The Investment Thread

I don't want to get on too much of a tangent here, but savings rates are only one factor, and percentages are misleading.

I was talking to one of our technicians. We were talking about pay and how we all feel like we're underpaid (we are though). We've seen people switching companies and making really nice pay increases.
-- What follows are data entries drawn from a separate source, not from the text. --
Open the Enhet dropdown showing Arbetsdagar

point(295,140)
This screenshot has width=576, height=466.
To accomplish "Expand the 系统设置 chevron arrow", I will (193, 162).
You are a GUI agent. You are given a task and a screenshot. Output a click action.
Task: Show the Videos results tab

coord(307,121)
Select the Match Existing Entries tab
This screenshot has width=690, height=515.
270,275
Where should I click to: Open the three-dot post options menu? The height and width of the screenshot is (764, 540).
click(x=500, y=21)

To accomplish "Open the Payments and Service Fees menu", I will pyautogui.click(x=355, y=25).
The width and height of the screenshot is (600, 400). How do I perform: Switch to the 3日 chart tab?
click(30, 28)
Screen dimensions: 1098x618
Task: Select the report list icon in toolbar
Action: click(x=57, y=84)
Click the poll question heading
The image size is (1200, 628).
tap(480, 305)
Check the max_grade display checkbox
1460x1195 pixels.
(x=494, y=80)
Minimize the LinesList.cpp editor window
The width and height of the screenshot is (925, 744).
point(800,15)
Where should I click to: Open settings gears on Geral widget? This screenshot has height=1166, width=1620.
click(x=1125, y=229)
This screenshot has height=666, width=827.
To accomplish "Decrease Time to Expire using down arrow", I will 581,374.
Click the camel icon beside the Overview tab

I told him they're criminally underpaid. I feel like They should be making $3-5 more an hour. And when I complain about being underpaid, it probably falls on deaf ears to them, since they are worse off. This all lead to our discussion on bonuses. We can earn up to 10% of our salary in a end of year bonus. I've gotten that or near it the last few years. They usually hover around 5%. (I didn't tell him I get more like 8-10%). But, the point of this, was that, what we jokingly said was.. (from his perspective), well your (engineer) 5% is a lot more than my (tech) 5%. and that when you're making lower wages, a % raise shouldn't be stuck at 3%, it should be looked at as a $0.50 raise an hour, or $0.75, or $1.00/hr raise. Percentages don't matter much under $20/hr.

So, a percent of salary that is going towards a 401k (hopefully with a company match) is one factor, but it's not the end of the world if it's low. For me, I'm at 6% (to get the full company match of 3%). And almost every year they give an extra bonus of company stock (they call it equity builder), of like 2% or so in the spring. And of course, someone making 40k/year putting 12% away vs someone making 80k/year putting 7% away.. the second person is putting more actual money away.

the other factor is where the company match goes. Most goes towards company stock. Some of if is flexible (i.e. you can pick where you want it), others aren't. For my company, it must go to company stock, but you can transfer it out. but, since our price has grown about 20% y/y, it's pretty stupid to pull out of it. When I was at Lockheed Martin, it was a 4% match.

The other factor is timing. We can't control that, but Gen X has gone through two sizable market downshifts/crashes. They've had a good amount of time to buy in at the lower price levels. So, while their savings rate as a percentage of salary is lower, their balances may not reflect that. It would be interesting to see balance distribution as a function of age group.

But it is funny. I was saving at a higher rate when I was young and single, than I am now.

However, next raise, I do want to bump it up.

All that being said, I've been working for 16 years in two different companies that both offered 401ks with a match. When I consolidated my 401ks together, I only skimmed a tiny amount off the top. But today, I'd put my 401k balance against most my age.